Mixed media on canvas

“The pictograhic painting and drawing style I have developed comes from a study of historical American Indian artifacts, rock petroglyphs/pictographs and paintings. Further, I look for references between the two worlds which seem to carry a similarity in aesthetic qualities.

“A Hunkpapa drum becomes a Rothko painting; ledger-book symbols become Cy Twombly; a Naskapi bag is Paul Klee; a Blackfoot robe, Agnes Martin; beadwork color is Joseph Albers; a parfleche is Frank Stella; design is Vasarely’s positive and negative space.

“Drawing these parallels between the historical Indian art world and that of the contemporary art world is an important support for my work. As I travel and lecture I encourage other Indian people to look at their historical tribal art in conjunction with their university training. There is a particular richness to speaking two languages and finding a vision that’s common to both.”

—Jaune Quick-to-See Smith, 1986 in Jaune Quick-to-See Smith: Speaking Two Languages

Gift of Lynne and Albion Fenderson, 4611-1

Darren Vigil Gray

Jicarilla Apache, b. 1959

Motherland of Basketmakers #16, 2011

Acrylic on canvas

“I think I’m concentrating more on just an age-old thing of how native peoples relate to the world, and how they’re closely bonded to nature, and to the earth, and to the land, and to the people.”

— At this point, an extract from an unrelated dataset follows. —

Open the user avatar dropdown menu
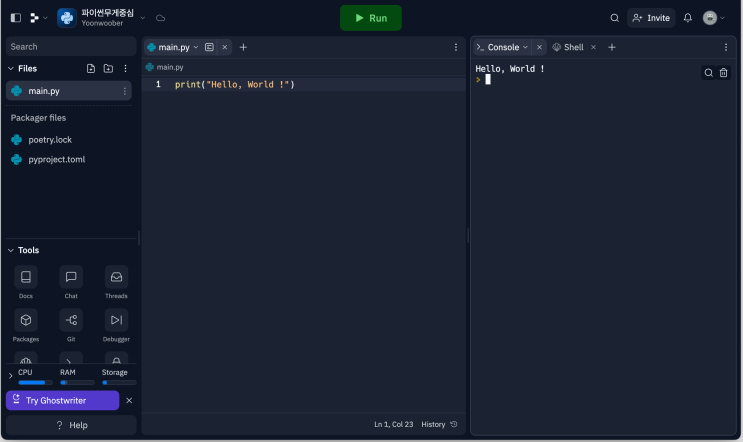Viewport: 743px width, 442px height. pos(714,18)
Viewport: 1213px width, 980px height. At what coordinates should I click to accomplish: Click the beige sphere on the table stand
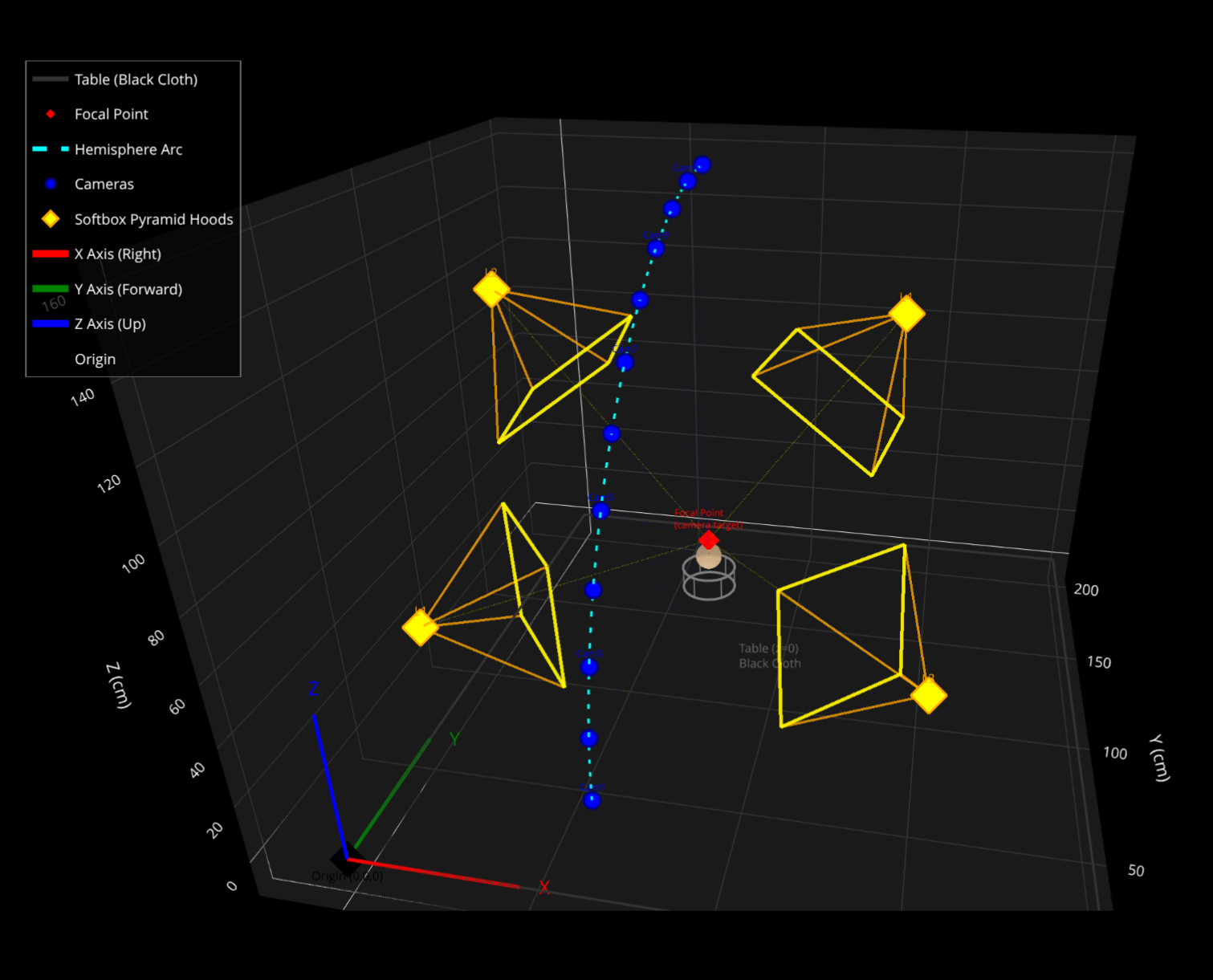[x=709, y=556]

—Darren Vigil Gray, 1992 in Crosswinds

Gift of Maxine and Stuart Applebaum, 4738-1

Morris Robinson

Hopi Pueblo, 1900-1987


Silver, turquoise

Gift of Carolee Jenkins, 4716-9

Michael Dean Jenkins

Hopi Pueblo, b. 1959

Squash Katsina, 1997


Gift of Neil and Sarah Berman, 4750-10

Seferina Ortiz

Cochiti Pueblo, 1931-2007

Storyteller bear, 1980-99


Gift of Natalie Eigen, 4753-11

Marlowe Katoney

Navajo, b. 19

Eye of the Storm, 2013


Heard Museum Purchase, 4758-1

Velma Kee Craig

Navajo, b. 19

Textile, 2013


Heard Museum Purchase, 4759-1

Fritz Scholder

Luiseño, 1937-2005

Inside the Kiva, 1978

Acrylic on Canvas

“There are several different areas I want to explore before I leave my Indian series of paintings. I want to get across the dignity and grace of former times—straightforward portrayals of the old Indians, painted in unusual colors.”

—Fritz Scholder, 1970, in The Washington Post

“In the sixties, when I introduced subjects into my paintings like the Indian with beer can, Indians wrapped in American flags and the monster Indians, combined with my non-Indian background of Abstract Expressionism and Pop art, many so-called experts were threatened and the work became ‘controversial.’ I was surprised at the reaction, for all that I was trying to do was to approach a loaded subject (the American Indian) in real terms. In reacting against the romantic clichés of the old Taos School of painters, I found that the real subject was even more dramatic.”